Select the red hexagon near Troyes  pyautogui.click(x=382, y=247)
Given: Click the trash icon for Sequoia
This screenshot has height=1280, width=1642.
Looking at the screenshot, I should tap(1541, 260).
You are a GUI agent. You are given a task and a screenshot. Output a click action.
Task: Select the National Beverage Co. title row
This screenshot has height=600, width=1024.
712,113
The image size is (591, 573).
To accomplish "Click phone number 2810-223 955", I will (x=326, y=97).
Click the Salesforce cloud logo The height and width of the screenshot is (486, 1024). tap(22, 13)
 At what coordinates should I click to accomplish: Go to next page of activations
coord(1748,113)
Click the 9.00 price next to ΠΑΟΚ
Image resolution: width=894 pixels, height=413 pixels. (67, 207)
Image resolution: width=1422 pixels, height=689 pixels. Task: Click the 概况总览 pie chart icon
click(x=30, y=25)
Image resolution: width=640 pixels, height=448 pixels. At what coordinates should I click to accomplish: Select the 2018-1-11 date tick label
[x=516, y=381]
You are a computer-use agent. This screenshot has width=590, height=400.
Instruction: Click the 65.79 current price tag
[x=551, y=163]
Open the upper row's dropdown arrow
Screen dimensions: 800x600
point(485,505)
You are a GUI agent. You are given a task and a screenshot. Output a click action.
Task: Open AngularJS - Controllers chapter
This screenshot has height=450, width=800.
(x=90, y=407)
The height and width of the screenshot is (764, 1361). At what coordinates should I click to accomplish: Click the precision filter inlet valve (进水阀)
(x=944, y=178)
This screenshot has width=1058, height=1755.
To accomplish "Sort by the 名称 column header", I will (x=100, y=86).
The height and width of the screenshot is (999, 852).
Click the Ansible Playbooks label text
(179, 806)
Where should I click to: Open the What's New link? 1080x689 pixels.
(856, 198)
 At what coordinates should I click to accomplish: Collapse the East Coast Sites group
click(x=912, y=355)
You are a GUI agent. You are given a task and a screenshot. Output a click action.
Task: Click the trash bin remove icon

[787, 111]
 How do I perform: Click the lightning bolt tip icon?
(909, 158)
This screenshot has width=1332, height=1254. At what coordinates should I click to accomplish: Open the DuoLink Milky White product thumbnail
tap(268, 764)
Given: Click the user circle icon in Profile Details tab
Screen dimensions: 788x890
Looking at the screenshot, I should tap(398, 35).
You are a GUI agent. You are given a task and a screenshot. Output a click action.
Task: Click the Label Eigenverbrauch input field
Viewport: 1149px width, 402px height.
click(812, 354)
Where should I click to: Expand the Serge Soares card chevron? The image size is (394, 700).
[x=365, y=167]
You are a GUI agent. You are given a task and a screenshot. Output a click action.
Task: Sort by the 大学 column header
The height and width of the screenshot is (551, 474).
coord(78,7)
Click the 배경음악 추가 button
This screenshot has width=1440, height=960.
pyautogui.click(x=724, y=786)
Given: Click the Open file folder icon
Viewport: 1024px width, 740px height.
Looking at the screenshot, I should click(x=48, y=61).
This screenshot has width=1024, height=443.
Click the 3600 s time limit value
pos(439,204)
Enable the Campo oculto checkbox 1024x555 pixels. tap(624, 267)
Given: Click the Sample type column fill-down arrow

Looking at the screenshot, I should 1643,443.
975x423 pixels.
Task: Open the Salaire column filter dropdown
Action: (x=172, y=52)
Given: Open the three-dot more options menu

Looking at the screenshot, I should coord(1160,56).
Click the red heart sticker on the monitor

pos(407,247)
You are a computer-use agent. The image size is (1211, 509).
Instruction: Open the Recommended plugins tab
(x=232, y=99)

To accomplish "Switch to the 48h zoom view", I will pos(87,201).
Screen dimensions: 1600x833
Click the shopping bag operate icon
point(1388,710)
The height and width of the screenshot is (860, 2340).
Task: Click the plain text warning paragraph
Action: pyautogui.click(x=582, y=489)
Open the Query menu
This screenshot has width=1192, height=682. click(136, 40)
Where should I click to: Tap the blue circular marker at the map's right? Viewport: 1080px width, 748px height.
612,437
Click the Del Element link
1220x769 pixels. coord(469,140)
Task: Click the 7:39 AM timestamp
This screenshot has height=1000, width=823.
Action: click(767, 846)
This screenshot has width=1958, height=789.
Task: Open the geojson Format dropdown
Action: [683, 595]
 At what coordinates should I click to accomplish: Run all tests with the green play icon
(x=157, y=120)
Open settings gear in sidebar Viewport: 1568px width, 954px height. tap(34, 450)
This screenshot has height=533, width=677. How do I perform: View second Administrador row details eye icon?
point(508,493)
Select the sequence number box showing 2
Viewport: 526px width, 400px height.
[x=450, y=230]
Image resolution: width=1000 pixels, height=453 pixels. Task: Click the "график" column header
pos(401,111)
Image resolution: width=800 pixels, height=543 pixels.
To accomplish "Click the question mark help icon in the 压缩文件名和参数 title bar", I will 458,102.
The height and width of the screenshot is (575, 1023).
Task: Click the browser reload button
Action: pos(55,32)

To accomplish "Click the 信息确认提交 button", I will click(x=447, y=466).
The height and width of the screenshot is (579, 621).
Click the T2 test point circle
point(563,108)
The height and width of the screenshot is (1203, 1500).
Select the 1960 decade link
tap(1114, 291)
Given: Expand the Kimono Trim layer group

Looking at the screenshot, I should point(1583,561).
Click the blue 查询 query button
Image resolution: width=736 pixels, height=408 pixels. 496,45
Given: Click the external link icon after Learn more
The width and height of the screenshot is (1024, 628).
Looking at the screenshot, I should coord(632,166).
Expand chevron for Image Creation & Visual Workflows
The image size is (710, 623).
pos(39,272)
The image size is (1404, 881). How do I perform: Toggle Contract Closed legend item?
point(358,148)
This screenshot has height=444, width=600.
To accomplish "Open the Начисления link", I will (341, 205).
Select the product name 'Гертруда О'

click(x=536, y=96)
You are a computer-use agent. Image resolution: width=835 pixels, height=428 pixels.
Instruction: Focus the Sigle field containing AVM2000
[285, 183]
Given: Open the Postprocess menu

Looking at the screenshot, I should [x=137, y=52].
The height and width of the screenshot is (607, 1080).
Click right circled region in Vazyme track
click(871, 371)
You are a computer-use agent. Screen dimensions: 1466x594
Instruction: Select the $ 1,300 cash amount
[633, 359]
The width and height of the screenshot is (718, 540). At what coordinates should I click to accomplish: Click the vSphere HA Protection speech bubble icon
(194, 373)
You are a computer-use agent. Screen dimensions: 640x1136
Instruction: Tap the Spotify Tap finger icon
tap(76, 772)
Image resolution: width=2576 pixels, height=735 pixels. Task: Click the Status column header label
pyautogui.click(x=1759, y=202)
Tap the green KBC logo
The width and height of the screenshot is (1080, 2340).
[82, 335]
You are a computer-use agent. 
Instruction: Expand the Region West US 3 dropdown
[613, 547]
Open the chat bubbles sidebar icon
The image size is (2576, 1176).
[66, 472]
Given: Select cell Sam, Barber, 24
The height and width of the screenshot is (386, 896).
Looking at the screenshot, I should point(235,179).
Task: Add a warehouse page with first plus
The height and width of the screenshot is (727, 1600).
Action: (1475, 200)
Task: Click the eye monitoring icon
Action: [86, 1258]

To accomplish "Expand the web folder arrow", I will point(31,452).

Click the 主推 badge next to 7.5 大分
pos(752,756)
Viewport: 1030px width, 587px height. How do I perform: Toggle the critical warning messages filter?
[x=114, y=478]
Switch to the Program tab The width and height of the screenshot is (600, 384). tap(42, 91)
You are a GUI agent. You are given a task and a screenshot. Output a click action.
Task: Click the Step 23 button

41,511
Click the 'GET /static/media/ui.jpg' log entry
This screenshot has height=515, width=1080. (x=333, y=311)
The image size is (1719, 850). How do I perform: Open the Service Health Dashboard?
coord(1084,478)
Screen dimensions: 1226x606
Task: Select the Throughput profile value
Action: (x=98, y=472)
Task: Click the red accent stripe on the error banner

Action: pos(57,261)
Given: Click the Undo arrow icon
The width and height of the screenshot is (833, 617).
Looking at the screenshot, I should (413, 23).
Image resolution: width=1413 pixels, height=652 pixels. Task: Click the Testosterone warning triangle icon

──────

Write out each line above with the word "Sort".

- EXERCISE RESULT:
To accomplish "Sort by the 名称 column header", I will (x=100, y=86).
Task: Sort by the 大学 column header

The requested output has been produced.